-- start Material provided --
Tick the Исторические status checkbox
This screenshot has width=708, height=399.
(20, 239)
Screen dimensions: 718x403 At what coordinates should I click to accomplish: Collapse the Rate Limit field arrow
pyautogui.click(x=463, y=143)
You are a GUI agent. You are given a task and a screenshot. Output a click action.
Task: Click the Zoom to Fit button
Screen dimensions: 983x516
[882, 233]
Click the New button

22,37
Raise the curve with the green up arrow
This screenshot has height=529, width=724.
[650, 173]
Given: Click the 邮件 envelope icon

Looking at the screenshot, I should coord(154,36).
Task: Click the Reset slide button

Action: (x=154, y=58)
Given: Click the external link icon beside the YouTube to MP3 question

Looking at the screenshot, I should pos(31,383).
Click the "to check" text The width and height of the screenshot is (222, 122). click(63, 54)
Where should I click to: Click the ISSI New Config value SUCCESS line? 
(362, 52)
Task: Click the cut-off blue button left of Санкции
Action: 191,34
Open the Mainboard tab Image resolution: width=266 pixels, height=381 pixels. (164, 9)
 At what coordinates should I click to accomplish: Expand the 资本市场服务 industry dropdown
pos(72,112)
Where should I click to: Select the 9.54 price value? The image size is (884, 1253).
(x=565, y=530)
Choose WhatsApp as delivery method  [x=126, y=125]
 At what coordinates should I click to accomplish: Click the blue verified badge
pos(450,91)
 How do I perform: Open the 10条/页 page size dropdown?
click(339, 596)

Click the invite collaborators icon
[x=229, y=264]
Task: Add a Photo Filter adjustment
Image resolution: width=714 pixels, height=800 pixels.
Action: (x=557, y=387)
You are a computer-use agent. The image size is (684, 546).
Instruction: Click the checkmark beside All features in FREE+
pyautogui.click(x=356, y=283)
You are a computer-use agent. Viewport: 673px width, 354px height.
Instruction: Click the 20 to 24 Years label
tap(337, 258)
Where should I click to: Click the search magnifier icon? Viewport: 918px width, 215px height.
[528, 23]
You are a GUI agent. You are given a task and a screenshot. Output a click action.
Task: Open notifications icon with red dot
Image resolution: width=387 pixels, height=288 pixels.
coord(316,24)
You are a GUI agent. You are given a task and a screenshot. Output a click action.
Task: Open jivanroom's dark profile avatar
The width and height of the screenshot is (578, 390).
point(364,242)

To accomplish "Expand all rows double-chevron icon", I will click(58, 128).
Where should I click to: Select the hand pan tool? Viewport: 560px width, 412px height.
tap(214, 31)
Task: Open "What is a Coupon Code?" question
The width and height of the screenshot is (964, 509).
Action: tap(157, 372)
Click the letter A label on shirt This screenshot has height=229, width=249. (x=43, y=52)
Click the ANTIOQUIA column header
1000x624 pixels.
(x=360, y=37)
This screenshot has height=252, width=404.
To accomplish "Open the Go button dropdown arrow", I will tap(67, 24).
-- end Material provided --
> **What is expected**
Please rewrite the items from the line holding "122). click(63, 54)" through the line holding "Action: 191,34", inclusive, swapping "SUCCESS" for "FAILURE" and leaving everything else unchanged.

> **Exercise answer**
Click the "to check" text The width and height of the screenshot is (222, 122). click(63, 54)
Where should I click to: Click the ISSI New Config value FAILURE line? 
(362, 52)
Task: Click the cut-off blue button left of Санкции
Action: 191,34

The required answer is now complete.